カジカと言えば,川に生息する種の方がイメージが強いかもしれない。けれども,世界に生息するカジカ類の約400種のほとんどは海に生息し,北極海や北太平洋で一大勢力として繁栄している。実験所がある前浜にも研究に必要なカジカ類が生息しており,せっかくなら自分で潜ってサンプルを採ってきなさいとの指導教官の指令を受け,数多くの標本を小型の手網だけを武器に集めた。そう,意外と簡単に集めることができたのだ。多少の経験を積んで思ったが,水底に佇んで動かないカジカたちはカムフラージュの達人ではなかろうか。だからこそ,目の肥えたカジカハンター達が近づいても自信満々で逃げることなく,大人しく捕まってしまうのだろう(例:トップ写真のアイカジカ稚魚)。そうして研究用に世界各地で捕まえられたカジカは何匹になるだろうか…。もう,食すなどおろか,カジカに足を向けて寝ることなど一生不可能だ。

標本採集の後は実験をしなければならない。自分には絶対向かないと思っていた遺伝子実験は,悟りを拓いたように淡々とこなし,気が付いた時には卒論のストーリーが完成していた。卒論は自分が考えたテーマではなかったが,一つの問題に対して抱いた疑問に丁寧に向き合うことで,パズルのピースを一つずつはめていくように研究が進んでいくのか,と身をもって体感した。そしてこの時,研究生活が自分に向いているかもしれないとの錯覚に陥ってしまった。
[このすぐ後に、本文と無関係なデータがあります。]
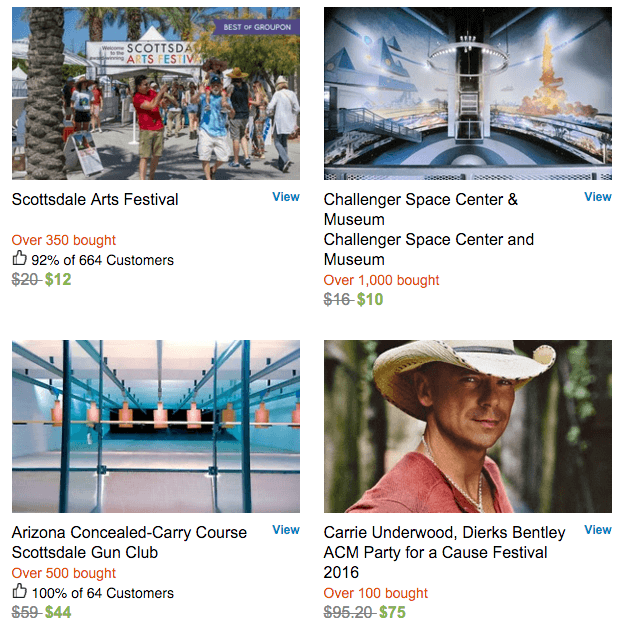Click the $10 Challenger Space Center price
This screenshot has height=618, width=629.
click(370, 299)
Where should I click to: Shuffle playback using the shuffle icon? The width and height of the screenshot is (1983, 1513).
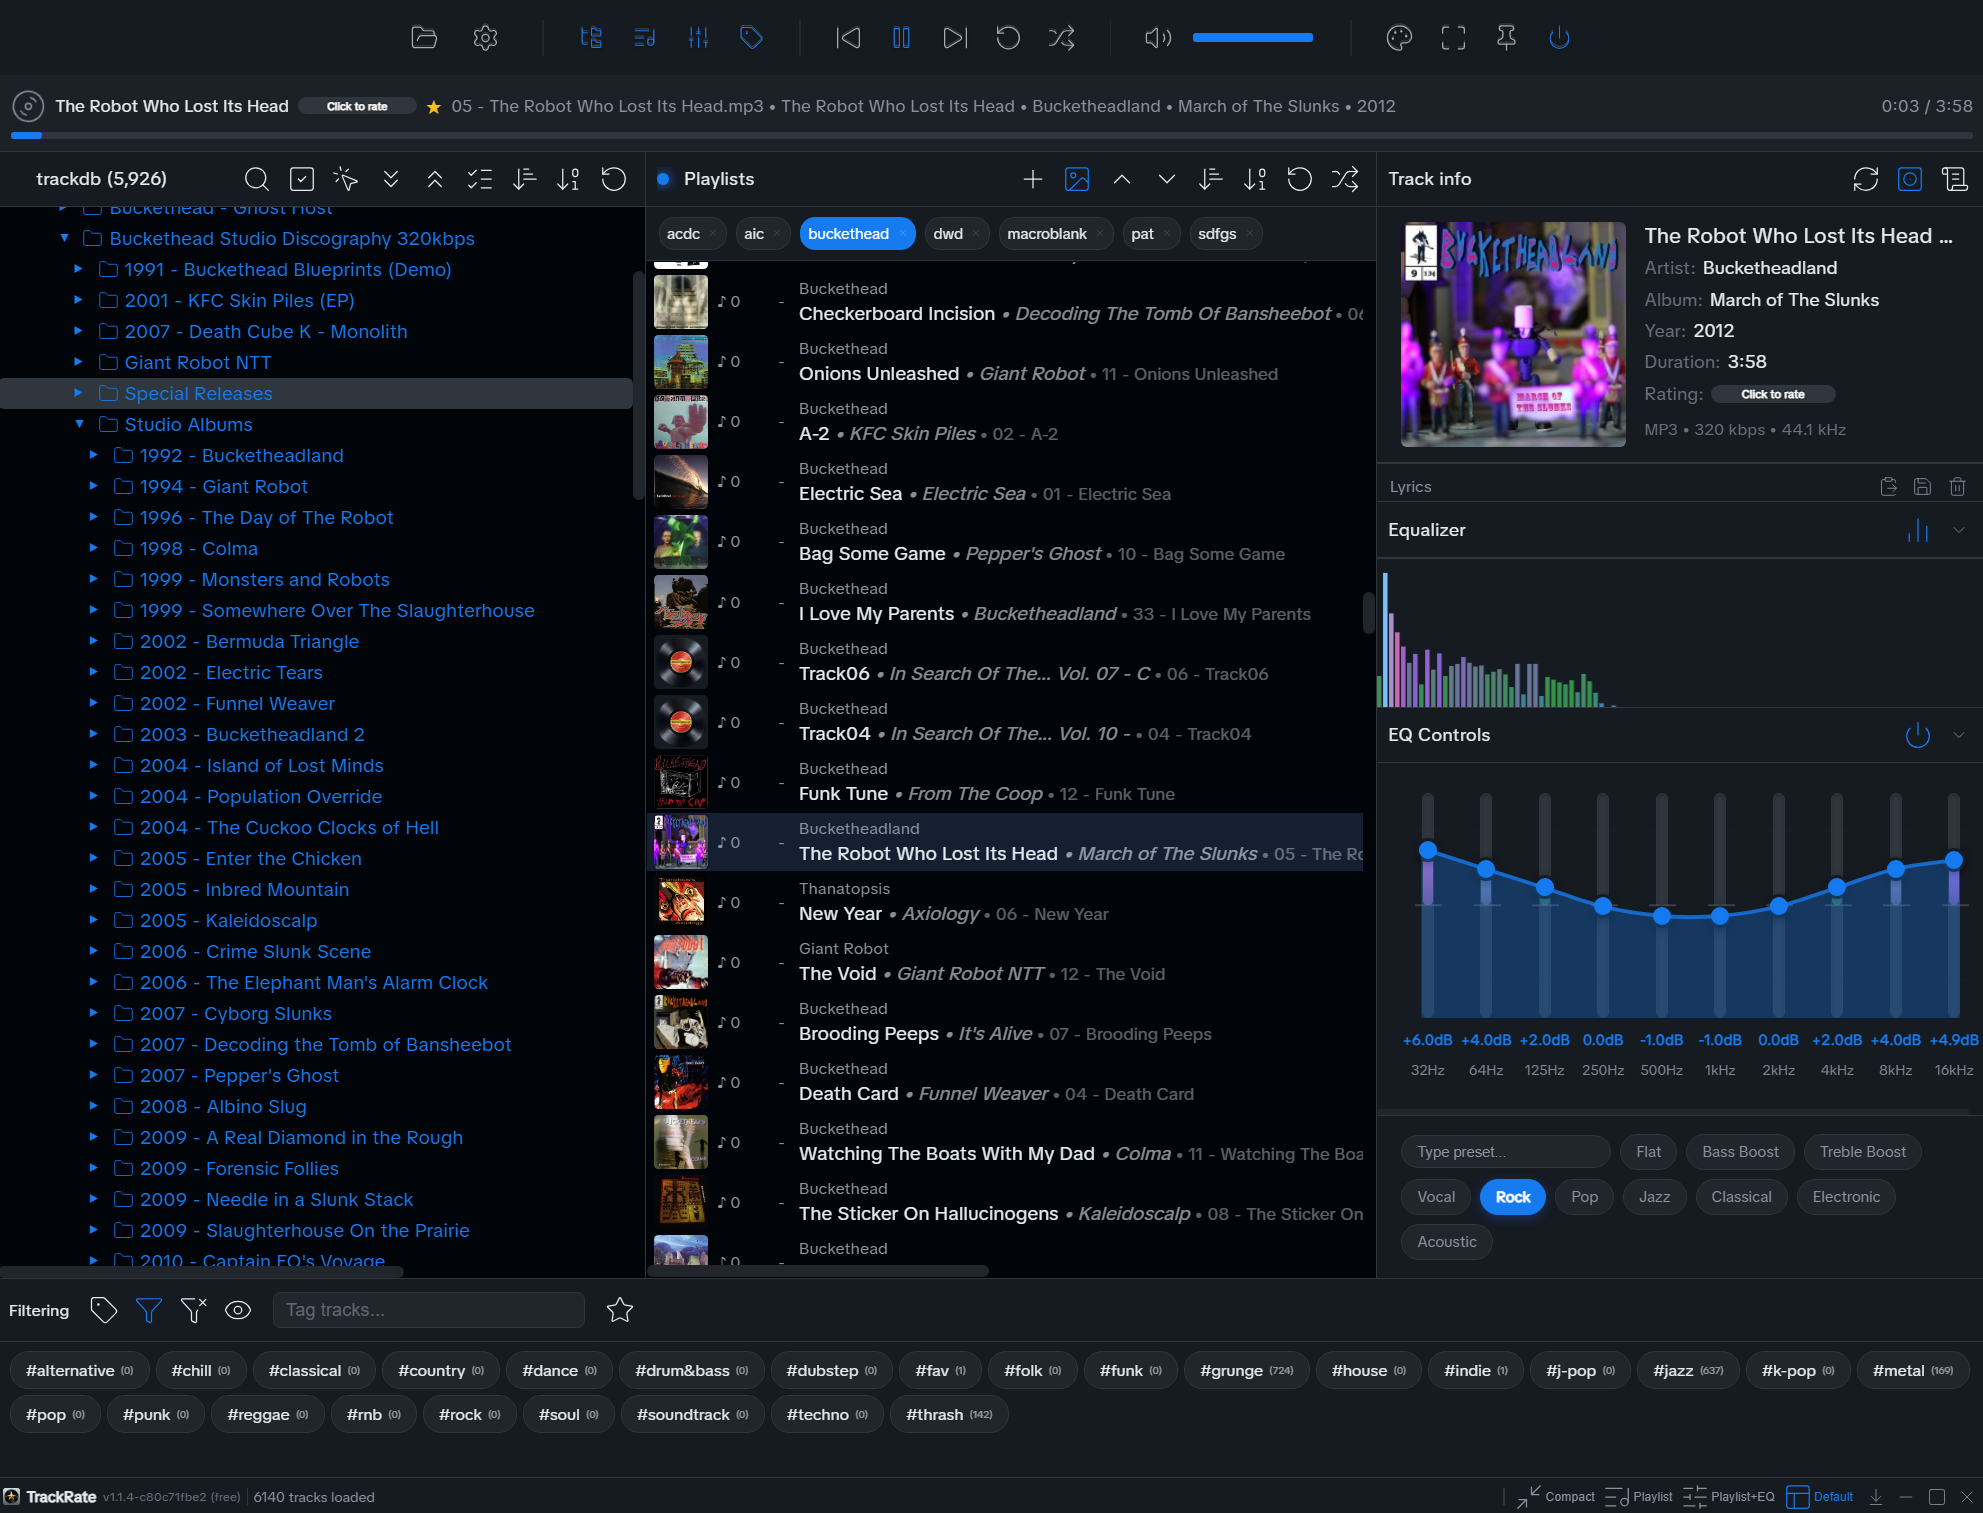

博士課程に進むと決めたのは,修士1年の就活を始める前。5分ほど悩んで,もう少し研究を続けたい!と決心した。決心が揺らがないよう,周りに宣言したら皆に止められた。古い体育会系人間だからか,負けず嫌いな性格が功を奏したのか,幸いなことに,そして不思議なことに,いまだに研究を続けられている。一人目の出産を期に研究者をやめようとしたが,どうも無理だったようで,結局また研究の世界に戻ってきてしまった。小さな子供を抱えても研究が続けられるのは,きっと周囲の理解に恵まれているからだろう。水底にひっそりと生息するツマグロカジカから始まった研究は,興味の赴くまま流れに身を任せていたら,多様な研究を経て,今では流行りの環境DNAへと移り変わった。学生時代,特別講義で心に残った言葉がある。

「どんな道を選択しようが,最終的には自分のやりたかったことに繋がっていく」

そんなこんなで,今年からは新たな環境で,頼もしいプロジェクトメンバー達と楽しく仕事ができれば,と心から願っている。